Copy out, without any change, the lines of the listing from its first line through the line that contains "tap(261, 165)". Include both of those lines.

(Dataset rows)
= = = = = = =

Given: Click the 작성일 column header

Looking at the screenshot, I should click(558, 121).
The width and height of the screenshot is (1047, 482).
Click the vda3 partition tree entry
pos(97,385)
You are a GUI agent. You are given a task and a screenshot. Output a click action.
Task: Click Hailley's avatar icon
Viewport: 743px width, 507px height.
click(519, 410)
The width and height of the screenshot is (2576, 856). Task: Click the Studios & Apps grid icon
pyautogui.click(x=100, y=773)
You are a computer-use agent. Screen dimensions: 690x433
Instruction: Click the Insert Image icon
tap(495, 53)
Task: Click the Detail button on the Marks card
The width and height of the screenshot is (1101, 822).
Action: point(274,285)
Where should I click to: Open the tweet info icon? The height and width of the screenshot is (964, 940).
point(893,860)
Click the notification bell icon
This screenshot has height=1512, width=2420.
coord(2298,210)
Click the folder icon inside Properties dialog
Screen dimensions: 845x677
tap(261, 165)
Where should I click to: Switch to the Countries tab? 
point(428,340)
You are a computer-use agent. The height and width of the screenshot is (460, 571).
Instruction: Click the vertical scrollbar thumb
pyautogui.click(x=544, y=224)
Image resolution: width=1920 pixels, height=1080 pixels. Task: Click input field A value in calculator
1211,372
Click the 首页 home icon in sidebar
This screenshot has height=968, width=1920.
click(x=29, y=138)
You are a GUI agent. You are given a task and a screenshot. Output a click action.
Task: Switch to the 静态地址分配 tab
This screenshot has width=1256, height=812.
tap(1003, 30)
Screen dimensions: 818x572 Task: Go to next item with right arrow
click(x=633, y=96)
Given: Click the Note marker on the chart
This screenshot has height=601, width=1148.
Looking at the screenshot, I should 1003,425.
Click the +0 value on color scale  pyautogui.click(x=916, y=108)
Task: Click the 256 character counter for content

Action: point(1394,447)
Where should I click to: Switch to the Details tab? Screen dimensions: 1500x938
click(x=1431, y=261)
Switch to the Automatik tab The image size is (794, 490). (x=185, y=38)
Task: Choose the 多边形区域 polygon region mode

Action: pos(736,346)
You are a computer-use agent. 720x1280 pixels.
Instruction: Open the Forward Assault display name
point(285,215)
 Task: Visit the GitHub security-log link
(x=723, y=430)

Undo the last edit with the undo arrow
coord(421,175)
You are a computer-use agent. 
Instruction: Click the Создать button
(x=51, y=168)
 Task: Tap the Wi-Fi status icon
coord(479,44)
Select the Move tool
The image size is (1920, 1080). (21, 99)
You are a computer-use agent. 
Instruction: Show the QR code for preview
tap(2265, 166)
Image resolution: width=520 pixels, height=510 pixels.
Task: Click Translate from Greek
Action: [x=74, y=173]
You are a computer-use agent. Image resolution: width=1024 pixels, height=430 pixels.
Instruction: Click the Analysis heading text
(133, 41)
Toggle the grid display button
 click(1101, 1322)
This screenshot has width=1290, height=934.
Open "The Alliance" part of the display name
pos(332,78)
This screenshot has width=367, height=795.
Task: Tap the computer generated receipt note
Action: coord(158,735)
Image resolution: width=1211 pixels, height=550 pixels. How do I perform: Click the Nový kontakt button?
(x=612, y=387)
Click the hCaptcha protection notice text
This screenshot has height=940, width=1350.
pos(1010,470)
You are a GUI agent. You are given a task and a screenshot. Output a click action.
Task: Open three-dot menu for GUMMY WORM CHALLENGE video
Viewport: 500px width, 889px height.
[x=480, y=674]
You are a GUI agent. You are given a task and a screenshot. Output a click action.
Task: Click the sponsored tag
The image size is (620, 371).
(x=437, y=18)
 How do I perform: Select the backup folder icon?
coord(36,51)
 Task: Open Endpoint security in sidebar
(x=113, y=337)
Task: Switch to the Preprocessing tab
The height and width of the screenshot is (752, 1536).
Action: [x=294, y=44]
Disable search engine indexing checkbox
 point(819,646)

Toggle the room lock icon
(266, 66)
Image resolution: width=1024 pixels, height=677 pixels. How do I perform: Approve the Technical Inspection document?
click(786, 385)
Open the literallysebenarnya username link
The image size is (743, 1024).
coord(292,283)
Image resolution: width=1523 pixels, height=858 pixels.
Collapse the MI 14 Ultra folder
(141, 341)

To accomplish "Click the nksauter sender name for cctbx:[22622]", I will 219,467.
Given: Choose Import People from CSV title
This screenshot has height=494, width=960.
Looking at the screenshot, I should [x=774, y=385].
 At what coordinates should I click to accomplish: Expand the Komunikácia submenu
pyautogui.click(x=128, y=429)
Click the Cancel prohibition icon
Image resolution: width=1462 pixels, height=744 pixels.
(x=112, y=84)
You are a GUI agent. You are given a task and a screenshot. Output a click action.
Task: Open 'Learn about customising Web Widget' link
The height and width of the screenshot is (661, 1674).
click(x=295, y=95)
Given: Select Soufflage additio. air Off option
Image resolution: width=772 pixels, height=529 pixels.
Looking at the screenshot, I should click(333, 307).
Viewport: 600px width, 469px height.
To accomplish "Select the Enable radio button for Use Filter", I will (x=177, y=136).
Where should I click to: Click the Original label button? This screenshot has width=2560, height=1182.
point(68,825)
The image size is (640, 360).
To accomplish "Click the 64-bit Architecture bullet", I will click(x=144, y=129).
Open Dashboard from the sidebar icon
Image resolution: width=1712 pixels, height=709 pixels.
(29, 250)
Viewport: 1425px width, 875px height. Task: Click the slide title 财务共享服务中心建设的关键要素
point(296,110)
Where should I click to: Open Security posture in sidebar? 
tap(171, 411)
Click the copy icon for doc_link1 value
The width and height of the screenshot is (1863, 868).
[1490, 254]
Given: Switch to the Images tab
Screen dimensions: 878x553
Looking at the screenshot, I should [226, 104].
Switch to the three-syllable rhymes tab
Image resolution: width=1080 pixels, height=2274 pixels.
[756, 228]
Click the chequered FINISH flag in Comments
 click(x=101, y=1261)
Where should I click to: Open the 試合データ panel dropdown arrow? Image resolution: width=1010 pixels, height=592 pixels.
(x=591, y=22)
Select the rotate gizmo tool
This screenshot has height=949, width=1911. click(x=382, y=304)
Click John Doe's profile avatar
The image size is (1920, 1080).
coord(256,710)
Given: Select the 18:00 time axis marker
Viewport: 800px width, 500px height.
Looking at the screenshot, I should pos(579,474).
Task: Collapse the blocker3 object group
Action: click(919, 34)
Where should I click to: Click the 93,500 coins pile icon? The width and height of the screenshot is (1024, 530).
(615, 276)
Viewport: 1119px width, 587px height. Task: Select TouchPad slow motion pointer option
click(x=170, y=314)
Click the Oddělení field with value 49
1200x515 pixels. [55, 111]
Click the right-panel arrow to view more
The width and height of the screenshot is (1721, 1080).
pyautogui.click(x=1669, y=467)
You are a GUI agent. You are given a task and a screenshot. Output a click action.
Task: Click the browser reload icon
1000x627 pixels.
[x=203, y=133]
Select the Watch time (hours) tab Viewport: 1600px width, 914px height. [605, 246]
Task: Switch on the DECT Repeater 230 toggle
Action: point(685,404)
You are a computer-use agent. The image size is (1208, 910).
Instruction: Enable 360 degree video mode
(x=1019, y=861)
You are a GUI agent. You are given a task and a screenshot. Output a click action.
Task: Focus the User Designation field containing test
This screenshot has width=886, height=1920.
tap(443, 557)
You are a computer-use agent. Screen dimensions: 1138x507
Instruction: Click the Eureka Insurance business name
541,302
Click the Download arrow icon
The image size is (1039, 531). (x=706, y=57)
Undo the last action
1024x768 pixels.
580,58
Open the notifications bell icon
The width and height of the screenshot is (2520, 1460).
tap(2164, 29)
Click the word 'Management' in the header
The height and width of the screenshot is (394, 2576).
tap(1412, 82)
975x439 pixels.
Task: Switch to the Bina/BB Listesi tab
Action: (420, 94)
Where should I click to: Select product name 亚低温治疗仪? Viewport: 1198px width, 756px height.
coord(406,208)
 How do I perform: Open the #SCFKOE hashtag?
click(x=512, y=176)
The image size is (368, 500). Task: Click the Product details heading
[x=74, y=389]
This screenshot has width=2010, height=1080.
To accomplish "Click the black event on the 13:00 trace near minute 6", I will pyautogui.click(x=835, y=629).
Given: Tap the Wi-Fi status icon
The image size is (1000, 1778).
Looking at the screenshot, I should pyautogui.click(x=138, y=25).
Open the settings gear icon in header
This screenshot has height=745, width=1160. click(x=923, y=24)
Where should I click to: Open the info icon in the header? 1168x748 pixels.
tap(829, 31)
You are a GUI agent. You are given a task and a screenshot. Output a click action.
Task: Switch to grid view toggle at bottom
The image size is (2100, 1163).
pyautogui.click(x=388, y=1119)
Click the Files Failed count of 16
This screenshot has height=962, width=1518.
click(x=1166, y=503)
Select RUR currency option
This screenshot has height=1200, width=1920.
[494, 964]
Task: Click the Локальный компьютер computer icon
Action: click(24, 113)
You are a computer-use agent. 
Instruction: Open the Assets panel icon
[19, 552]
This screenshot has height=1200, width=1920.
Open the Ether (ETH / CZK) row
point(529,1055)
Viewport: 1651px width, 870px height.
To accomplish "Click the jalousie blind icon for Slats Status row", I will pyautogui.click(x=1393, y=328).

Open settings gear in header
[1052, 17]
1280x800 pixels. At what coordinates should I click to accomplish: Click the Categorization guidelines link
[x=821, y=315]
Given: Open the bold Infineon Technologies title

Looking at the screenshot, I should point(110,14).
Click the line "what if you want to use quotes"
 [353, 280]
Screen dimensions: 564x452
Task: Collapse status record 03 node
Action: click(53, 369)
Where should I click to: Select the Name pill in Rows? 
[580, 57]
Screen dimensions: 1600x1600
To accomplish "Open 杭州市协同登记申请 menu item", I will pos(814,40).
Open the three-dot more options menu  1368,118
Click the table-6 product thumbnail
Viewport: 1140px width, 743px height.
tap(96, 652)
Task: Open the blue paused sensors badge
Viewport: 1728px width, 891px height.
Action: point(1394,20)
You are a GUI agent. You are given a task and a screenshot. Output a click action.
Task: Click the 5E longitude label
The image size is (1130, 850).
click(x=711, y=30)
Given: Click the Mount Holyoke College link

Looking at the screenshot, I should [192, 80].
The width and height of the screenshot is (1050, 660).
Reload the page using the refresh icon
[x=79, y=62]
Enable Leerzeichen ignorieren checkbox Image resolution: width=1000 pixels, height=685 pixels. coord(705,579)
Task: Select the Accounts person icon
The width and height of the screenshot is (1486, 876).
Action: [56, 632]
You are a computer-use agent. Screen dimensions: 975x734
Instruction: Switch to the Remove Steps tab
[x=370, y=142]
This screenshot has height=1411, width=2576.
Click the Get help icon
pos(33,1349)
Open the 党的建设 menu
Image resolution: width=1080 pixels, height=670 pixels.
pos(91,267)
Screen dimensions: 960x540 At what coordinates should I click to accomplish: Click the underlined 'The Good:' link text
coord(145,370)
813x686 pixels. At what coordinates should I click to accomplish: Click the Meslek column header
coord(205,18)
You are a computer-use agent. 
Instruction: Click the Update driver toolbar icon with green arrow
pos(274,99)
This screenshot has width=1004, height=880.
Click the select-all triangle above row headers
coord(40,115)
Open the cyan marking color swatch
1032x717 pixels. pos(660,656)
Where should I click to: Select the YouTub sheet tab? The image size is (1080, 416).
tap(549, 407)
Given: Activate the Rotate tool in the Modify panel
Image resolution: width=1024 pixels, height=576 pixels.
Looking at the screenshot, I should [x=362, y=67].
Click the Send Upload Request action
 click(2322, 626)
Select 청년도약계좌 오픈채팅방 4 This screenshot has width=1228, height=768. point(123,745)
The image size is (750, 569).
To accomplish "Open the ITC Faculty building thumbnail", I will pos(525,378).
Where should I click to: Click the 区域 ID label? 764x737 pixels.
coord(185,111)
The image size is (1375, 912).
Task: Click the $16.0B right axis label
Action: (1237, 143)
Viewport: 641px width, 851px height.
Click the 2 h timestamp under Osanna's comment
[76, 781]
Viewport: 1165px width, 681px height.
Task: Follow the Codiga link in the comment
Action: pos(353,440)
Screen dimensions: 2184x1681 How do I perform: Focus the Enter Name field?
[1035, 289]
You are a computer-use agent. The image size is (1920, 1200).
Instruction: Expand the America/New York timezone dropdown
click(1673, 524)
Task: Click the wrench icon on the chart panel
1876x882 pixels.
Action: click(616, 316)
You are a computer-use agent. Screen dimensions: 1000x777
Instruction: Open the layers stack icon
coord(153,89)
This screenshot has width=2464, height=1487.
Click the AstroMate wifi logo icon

= = = = = = =

• [TASK OUTPUT]:
Given: Click the 작성일 column header

Looking at the screenshot, I should click(558, 121).
The width and height of the screenshot is (1047, 482).
Click the vda3 partition tree entry
pos(97,385)
You are a GUI agent. You are given a task and a screenshot. Output a click action.
Task: Click Hailley's avatar icon
Viewport: 743px width, 507px height.
click(519, 410)
The width and height of the screenshot is (2576, 856). Task: Click the Studios & Apps grid icon
pyautogui.click(x=100, y=773)
You are a computer-use agent. Screen dimensions: 690x433
Instruction: Click the Insert Image icon
tap(495, 53)
Task: Click the Detail button on the Marks card
The width and height of the screenshot is (1101, 822).
Action: point(274,285)
Where should I click to: Open the tweet info icon? The height and width of the screenshot is (964, 940).
point(893,860)
Click the notification bell icon
This screenshot has height=1512, width=2420.
coord(2298,210)
Click the folder icon inside Properties dialog
Screen dimensions: 845x677
tap(261, 165)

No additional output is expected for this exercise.